Based on a characteristic of the neural network, a relatively simple operation may be frequently performed on massive data. Although such a simple operation may be readily performed in a processing unit, a cost for bringing the massive data to the processing unit for the operation may be considerably large, and thus it may be ineffective in terms of an entire system.
In an example, the simple operation may be a reduction operation having a less data quantity of a result of the operation than a data quantity required for the operation. The reduction operation may include, for example, an inner product operation, a maximum (MAX) function, a minimum (MIN) function, an average (AVG) function, an addition, a multiplication, and an aggregation, and the like.
The MAX function may be an operation that outputs a greatest value from among given data, and the number of sets of data to be output may be one even though a quantity of the given data is large. When the MAX function operation is performed in a processing unit, the operation itself may be performed rapidly. However, a great amount of time may be used to invoke a great amount of data stored in the internal memory of the accelerator 130, and thus an overall operation efficiency may be degraded. Thus, it may be more effective to perform the MAX function operation first in the internal memory in which the data is stored, and then transmit one result data obtained by performing the operation to the processing unit.
Hereinafter, examples will be described in detail.
Referring to
One of the processing units, processing unit 210 includes an LV0 memory 211, an LV0 direct memory access (DMA) 213, a multiplier-accumulator (MAC) 215, and an LV0 controller 217. The processing unit 210 may be a neural processing unit (NPU), a graphics processing unit (GPU), a tensor processing unit (TPU), or the like.

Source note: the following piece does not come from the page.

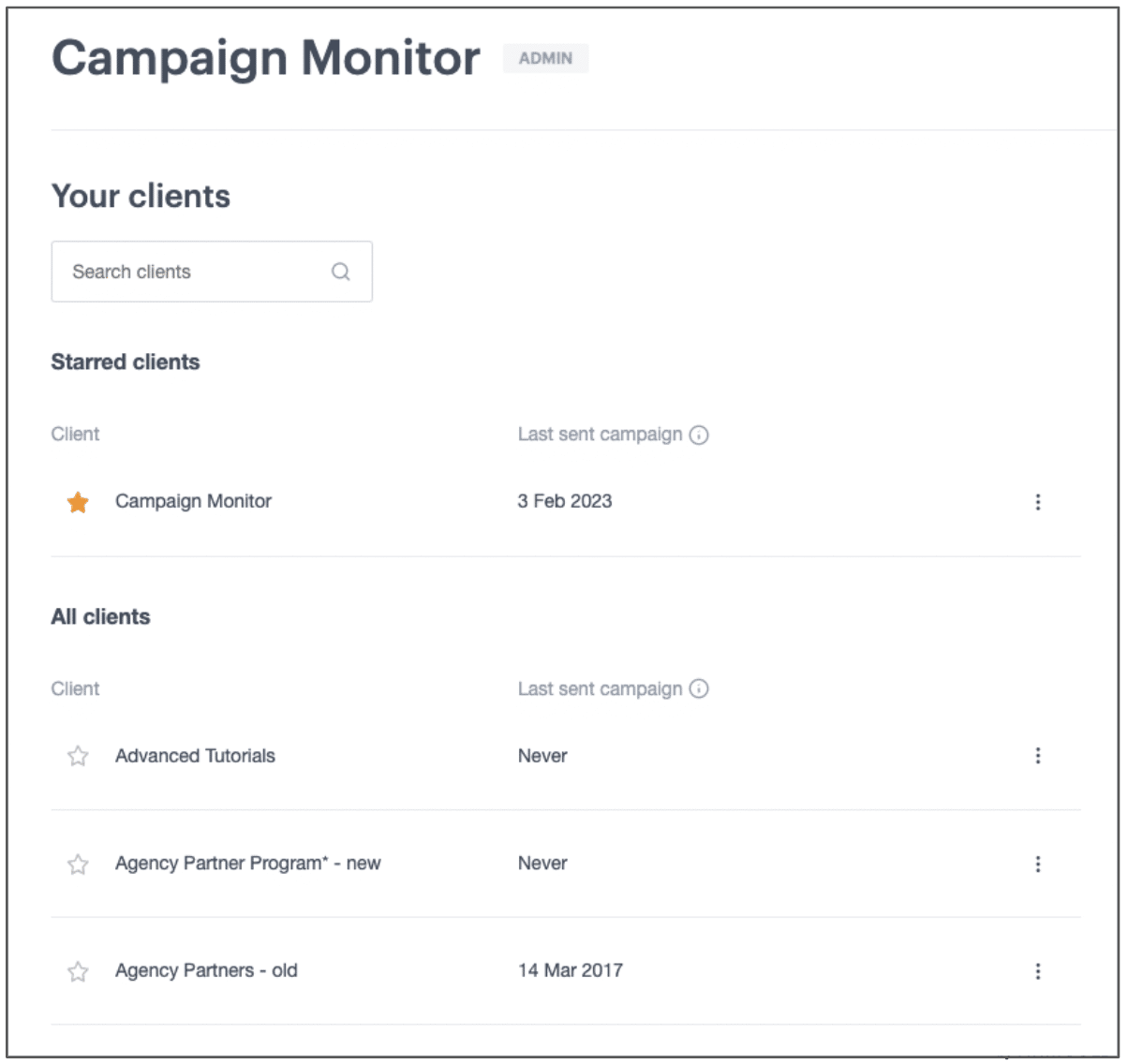
Task: Click info icon beside All clients' Last sent campaign
Action: click(699, 689)
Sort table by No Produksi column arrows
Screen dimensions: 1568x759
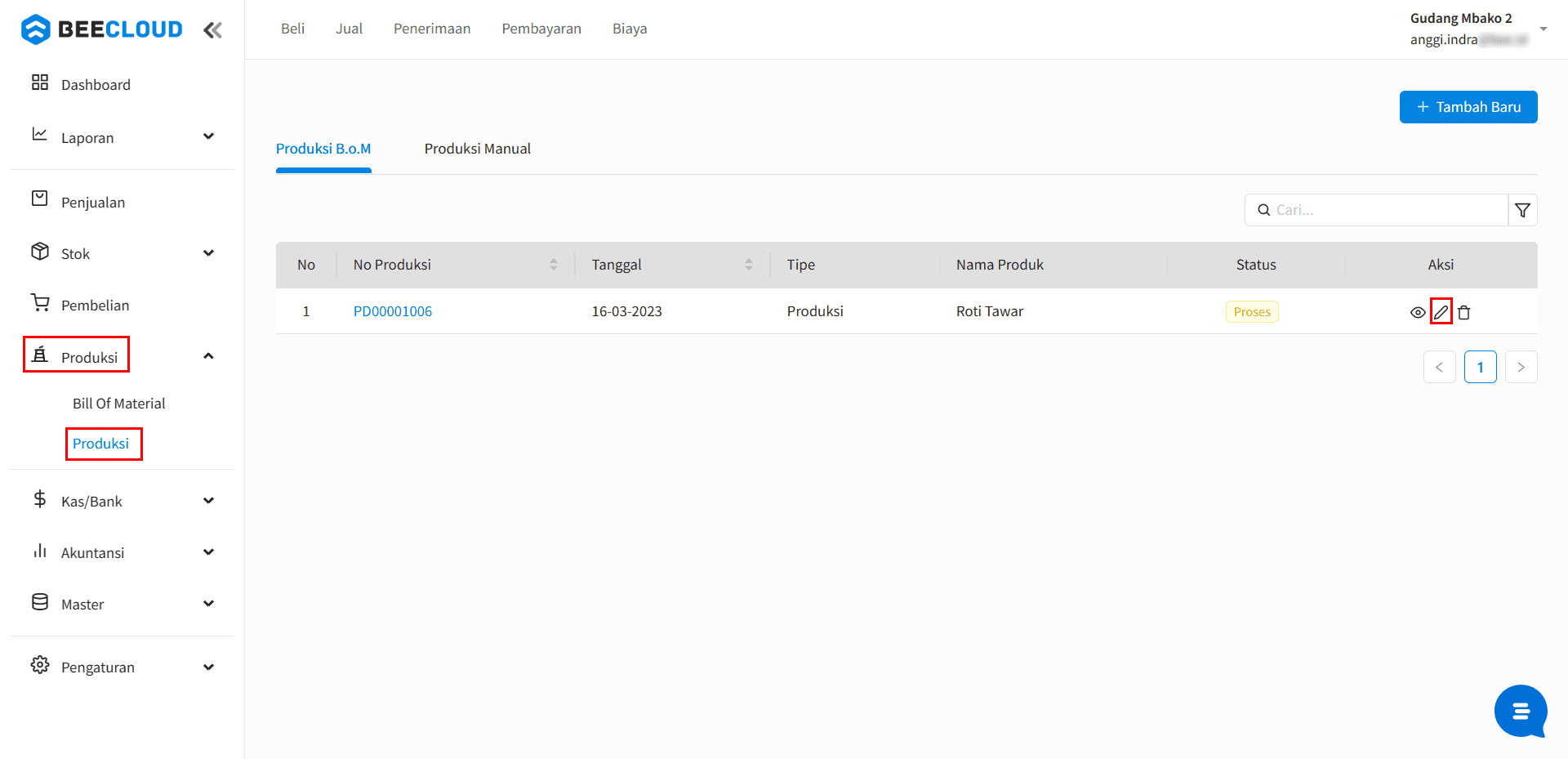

The LV0 memory 211 may be a memory accessible by the corresponding processing unit 210. That is, the LV0 memory 211 may be accessible only by the processing unit 210 which is one of the processing units included in the accelerator 200.
The LV0 DMA 213 may monitor and/or profile data input to the LV0 memory 211 or output from the LV0 memory 211. The LV0 DMA 213 may control input data and/or output data of the LV0 memory 211 in place of the LV0 controller 217 according to an instruction from the LV0 controller 217. The LV0 DMA 213 may read data from the LV0 memory 211 or write data in the LV0 memory 211 based on information associated with a source, a destination, and a data size that are included in the instruction from the LV0 controller 217.
The LV0 DMA 213 may verify an access cost of the LV0 memory 211, usage information of the LV0 memory 211, and a type of data stored in the LV0 memory 211 by monitoring and/or profiling the data input to or output from the LV0 memory 211. For example, the LV0 DMA 213 may verify what percentage is indicated by the usage information of the LV0 memory 211, and which workload is involved with the data stored in the LV0 memory 211.
The MAC 215 may perform an operation involved with a workload assigned to the processing unit 210. For example, the MAC 215 may perform a multiply-accumulate operation on given data. In addition, the MAC 215 may apply an activation function to the given data. The activation function may be sigmoid, hyperbolic tangent (tanh), or a rectified linear unit (ReLU), for example.
The LV0 controller 217 may be a device configured to control components included in the processing unit 210. For example, the LV0 controller 217 may control the LV0 memory 211, the LV0 DMA 213, and the MAC 215.
The foregoing description of the processing unit 210 may be applied to each of the processing units included in the accelerator 200. That is, the accelerator 200 may include the processing units each performing an operation independently.
In an example, each n processing units from among the processing units may cluster together. In this example, n is a natural number greater than 1 and less than the number of the processing units included in the accelerator 200. That is, a portion of the processing units included in the accelerator 200 may cluster together to form a cluster, for example, a processing unit cluster 220.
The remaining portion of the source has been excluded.